# volante para pc



## Pela2 (Ago 30, 2007)

Hola, tengo una consulta para ustedes y espero que puedan darme alguna respuesta.
Antes que nada sepan que de electrónica entiendo poco. Tengo un problema con un volante para PC: Estoy cansado de cambiar el potenciómetro del volante porque se rompe muy seguido. Me gustaría saber si hay forma de implementar algo que me reemplace el potenciómetro utilizando algún dispositivo óptico (el pote es de *100k lineal*). Había pensado en modificar el mecanismo de un viejo mouse con bolita (tengo como tres en mi casa) haciendo que un ángulo de giro en la ruedita dentada (en la que se lee el movimiento) afecte la resistencia pero leyendo en Internet no encontré nada que me explicara como hacerlo, entonces recurro a sus conocimientos para que me expliquen si se puede hacer y como. Les pido que sean pedagógicos y no usen términos difíciles…ah y que los esquemas los hagan lo mas sencillos posibles (la simbología no la conozco). Puedo parecer exigente en lo que pido, pero de otra forma su respuesta seria en vano ya que no la podría comprender. *Gracias*.


----------



## Fogonazo (Ago 30, 2007)

Si te das maña para la mecanica aqui tienes algo, es un potenciometro fotorresistivo (No tiene desgaste). Consiste en 2 resistencias sencible a la luz (LDR), la idea es iluminar ambas con una lampara de 150 mA , entre la lampara y las LDR se intercala una especie de espiral que sera movido por tu volante, este espiral, al moverse hacia un lado permite que la luz pase en mayor grado a un LDR y en menor grado al otro. De esta manera los 2 LDR forman un potenciometro que manejara tu circuito.

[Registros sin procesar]

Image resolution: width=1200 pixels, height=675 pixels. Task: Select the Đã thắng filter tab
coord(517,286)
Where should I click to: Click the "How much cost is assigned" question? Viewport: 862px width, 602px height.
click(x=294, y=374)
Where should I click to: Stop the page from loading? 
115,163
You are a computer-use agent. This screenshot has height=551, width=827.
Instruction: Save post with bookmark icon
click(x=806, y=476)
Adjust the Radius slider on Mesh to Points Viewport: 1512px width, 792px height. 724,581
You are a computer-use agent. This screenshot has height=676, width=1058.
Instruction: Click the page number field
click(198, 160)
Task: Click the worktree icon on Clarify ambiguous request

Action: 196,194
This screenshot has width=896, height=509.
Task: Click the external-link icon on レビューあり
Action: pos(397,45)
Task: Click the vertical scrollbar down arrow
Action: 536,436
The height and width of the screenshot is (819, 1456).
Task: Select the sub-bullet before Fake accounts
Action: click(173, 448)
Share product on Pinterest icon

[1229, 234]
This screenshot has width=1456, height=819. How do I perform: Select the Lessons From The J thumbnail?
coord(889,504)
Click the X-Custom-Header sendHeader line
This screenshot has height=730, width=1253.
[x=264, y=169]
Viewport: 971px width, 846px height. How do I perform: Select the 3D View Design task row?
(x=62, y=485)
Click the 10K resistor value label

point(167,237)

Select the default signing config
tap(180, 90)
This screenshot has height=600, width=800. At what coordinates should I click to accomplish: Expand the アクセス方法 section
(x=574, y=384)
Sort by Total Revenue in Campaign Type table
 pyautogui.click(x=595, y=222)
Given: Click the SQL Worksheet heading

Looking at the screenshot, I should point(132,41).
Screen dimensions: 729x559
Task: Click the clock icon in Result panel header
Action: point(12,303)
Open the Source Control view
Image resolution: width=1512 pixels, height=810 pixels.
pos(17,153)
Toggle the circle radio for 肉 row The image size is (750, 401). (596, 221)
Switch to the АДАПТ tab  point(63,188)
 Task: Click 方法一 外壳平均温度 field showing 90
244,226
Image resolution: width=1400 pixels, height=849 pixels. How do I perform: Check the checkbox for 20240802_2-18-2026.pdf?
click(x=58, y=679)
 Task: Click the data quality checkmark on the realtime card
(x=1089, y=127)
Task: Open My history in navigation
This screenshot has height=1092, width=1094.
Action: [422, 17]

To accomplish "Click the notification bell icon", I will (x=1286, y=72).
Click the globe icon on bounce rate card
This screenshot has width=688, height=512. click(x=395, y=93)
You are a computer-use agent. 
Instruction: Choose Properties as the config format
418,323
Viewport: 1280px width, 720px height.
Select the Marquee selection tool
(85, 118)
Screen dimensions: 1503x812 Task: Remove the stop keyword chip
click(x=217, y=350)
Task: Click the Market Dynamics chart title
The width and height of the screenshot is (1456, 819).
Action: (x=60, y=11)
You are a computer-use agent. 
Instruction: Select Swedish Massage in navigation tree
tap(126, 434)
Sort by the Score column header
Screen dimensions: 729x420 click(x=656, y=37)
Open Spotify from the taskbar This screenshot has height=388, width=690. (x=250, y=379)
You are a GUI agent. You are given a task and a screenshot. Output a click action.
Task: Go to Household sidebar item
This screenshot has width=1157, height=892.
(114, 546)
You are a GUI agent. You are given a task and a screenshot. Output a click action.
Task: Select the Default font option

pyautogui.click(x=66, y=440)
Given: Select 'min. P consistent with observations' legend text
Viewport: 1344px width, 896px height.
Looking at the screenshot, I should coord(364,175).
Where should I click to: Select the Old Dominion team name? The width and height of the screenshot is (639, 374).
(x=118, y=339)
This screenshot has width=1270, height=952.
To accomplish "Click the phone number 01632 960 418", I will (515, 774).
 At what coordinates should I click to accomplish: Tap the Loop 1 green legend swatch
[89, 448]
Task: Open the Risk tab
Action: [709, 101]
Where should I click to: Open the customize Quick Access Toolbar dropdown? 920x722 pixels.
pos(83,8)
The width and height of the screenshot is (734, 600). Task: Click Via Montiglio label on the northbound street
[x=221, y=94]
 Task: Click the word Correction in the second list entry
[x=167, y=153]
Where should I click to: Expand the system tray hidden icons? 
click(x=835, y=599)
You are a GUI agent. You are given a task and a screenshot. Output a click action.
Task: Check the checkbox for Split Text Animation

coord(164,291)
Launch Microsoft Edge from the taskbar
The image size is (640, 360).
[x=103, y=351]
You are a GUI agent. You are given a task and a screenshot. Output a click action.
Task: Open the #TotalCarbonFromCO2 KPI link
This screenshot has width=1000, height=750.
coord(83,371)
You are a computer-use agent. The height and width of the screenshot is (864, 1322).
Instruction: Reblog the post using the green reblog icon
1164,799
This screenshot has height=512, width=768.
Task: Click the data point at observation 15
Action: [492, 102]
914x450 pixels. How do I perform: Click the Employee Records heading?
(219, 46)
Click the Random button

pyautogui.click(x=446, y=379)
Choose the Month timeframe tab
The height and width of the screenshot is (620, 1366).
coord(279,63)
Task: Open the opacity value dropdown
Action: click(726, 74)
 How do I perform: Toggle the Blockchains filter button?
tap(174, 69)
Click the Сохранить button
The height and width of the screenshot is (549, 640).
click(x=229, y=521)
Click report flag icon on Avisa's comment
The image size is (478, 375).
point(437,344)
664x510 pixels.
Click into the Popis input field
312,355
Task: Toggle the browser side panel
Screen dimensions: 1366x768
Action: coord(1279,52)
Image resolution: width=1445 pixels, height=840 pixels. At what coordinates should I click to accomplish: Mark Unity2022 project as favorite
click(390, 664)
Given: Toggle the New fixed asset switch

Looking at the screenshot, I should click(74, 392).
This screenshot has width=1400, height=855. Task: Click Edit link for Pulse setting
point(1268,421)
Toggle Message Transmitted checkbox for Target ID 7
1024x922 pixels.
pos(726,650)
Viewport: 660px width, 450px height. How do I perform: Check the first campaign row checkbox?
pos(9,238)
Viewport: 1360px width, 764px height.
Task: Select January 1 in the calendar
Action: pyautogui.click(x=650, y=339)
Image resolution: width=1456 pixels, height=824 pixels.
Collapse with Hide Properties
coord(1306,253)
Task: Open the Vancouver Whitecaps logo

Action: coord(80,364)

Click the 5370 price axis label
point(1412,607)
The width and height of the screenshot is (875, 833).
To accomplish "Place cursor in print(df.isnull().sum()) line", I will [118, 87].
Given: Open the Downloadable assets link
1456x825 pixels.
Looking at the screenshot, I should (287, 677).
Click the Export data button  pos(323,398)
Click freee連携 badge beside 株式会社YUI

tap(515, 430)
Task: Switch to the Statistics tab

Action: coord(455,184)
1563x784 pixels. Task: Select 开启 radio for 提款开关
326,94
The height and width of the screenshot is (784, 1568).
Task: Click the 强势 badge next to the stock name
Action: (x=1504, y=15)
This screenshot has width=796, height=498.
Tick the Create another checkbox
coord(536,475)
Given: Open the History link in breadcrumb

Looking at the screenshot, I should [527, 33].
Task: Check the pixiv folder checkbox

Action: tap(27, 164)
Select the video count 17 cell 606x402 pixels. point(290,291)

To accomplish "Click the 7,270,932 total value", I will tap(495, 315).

— CONSIGNA DE TRABAJO —
Decide si cada afirmación concuerda con el hilo sobre el volante para PC; responde sí o no y cita literalmente las palabras del hilo que lo deciden.
(a) Quien abre el hilo tiene alrededor de tres mouse viejos con bolita en su casa.
(b) El potenciómetro fotorresistivo propuesto usa una sola LDR.
(c) La lámpara sugerida para iluminar las LDR es de 150 mA.

— RESPUESTA —
(a) Sí: «tengo como tres en mi casa».
(b) No: «Consiste en 2 resistencias sencible a la luz (LDR)».
(c) Sí: «una lampara de 150 mA».